**SOURCE MATERIAL:**
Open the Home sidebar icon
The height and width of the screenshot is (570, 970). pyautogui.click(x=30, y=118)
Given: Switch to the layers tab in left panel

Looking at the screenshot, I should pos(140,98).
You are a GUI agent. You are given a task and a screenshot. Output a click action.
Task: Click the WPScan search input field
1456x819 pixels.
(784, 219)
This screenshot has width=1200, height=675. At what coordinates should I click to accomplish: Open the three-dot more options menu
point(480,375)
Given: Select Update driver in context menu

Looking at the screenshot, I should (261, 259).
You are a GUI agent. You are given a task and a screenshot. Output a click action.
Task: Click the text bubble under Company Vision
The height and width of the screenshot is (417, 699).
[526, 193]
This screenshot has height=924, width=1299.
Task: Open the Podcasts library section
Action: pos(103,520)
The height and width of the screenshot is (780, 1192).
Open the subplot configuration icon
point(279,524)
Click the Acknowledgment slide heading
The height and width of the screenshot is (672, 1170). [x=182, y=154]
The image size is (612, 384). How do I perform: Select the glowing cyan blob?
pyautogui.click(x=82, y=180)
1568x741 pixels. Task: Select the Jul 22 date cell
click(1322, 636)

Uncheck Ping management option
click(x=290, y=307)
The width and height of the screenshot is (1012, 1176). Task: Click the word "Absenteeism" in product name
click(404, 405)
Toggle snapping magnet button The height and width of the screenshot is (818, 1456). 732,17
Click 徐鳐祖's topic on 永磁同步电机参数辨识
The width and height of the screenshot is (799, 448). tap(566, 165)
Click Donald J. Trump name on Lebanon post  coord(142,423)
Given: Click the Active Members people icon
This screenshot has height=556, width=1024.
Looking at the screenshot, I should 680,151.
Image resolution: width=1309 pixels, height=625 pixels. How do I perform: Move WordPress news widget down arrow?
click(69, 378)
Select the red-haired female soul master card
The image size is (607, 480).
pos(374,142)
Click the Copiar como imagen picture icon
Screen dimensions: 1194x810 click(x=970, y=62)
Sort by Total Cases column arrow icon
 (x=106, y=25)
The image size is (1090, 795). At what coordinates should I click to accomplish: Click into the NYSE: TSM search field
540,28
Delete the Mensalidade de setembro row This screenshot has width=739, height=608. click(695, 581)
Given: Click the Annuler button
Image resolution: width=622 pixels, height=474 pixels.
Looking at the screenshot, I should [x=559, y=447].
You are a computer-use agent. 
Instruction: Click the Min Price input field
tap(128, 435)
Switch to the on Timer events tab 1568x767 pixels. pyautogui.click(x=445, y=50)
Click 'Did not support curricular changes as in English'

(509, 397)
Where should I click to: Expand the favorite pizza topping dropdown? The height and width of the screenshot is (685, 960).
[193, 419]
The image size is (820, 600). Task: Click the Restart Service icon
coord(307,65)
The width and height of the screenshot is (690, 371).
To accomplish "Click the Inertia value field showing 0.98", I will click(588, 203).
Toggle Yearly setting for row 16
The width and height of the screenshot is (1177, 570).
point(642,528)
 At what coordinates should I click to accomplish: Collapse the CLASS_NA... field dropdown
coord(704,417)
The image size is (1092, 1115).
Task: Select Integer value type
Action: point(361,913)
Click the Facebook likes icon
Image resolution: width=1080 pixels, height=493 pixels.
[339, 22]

**PROBLEM STATEMENT:**
Nothing should be dropped: transcribe all the material exactly.

**RESPONSE AREA:**
Open the Home sidebar icon
The height and width of the screenshot is (570, 970). pyautogui.click(x=30, y=118)
Given: Switch to the layers tab in left panel

Looking at the screenshot, I should pos(140,98).
You are a GUI agent. You are given a task and a screenshot. Output a click action.
Task: Click the WPScan search input field
1456x819 pixels.
(784, 219)
This screenshot has width=1200, height=675. At what coordinates should I click to accomplish: Open the three-dot more options menu
point(480,375)
Given: Select Update driver in context menu

Looking at the screenshot, I should (261, 259).
You are a GUI agent. You are given a task and a screenshot. Output a click action.
Task: Click the text bubble under Company Vision
The height and width of the screenshot is (417, 699).
[526, 193]
This screenshot has height=924, width=1299.
Task: Open the Podcasts library section
Action: pos(103,520)
The height and width of the screenshot is (780, 1192).
Open the subplot configuration icon
point(279,524)
Click the Acknowledgment slide heading
The height and width of the screenshot is (672, 1170). [x=182, y=154]
The image size is (612, 384). How do I perform: Select the glowing cyan blob?
pyautogui.click(x=82, y=180)
1568x741 pixels. Task: Select the Jul 22 date cell
click(1322, 636)

Uncheck Ping management option
click(x=290, y=307)
The width and height of the screenshot is (1012, 1176). Task: Click the word "Absenteeism" in product name
click(404, 405)
Toggle snapping magnet button The height and width of the screenshot is (818, 1456). 732,17
Click 徐鳐祖's topic on 永磁同步电机参数辨识
The width and height of the screenshot is (799, 448). tap(566, 165)
Click Donald J. Trump name on Lebanon post  coord(142,423)
Given: Click the Active Members people icon
This screenshot has height=556, width=1024.
Looking at the screenshot, I should 680,151.
Image resolution: width=1309 pixels, height=625 pixels. How do I perform: Move WordPress news widget down arrow?
click(69, 378)
Select the red-haired female soul master card
The image size is (607, 480).
pos(374,142)
Click the Copiar como imagen picture icon
Screen dimensions: 1194x810 click(x=970, y=62)
Sort by Total Cases column arrow icon
 (x=106, y=25)
The image size is (1090, 795). At what coordinates should I click to accomplish: Click into the NYSE: TSM search field
540,28
Delete the Mensalidade de setembro row This screenshot has width=739, height=608. click(695, 581)
Given: Click the Annuler button
Image resolution: width=622 pixels, height=474 pixels.
Looking at the screenshot, I should [x=559, y=447].
You are a computer-use agent. 
Instruction: Click the Min Price input field
tap(128, 435)
Switch to the on Timer events tab 1568x767 pixels. pyautogui.click(x=445, y=50)
Click 'Did not support curricular changes as in English'

(509, 397)
Where should I click to: Expand the favorite pizza topping dropdown? The height and width of the screenshot is (685, 960).
[193, 419]
The image size is (820, 600). Task: Click the Restart Service icon
coord(307,65)
The width and height of the screenshot is (690, 371).
To accomplish "Click the Inertia value field showing 0.98", I will click(588, 203).
Toggle Yearly setting for row 16
The width and height of the screenshot is (1177, 570).
point(642,528)
 At what coordinates should I click to accomplish: Collapse the CLASS_NA... field dropdown
coord(704,417)
The image size is (1092, 1115).
Task: Select Integer value type
Action: point(361,913)
Click the Facebook likes icon
Image resolution: width=1080 pixels, height=493 pixels.
[339, 22]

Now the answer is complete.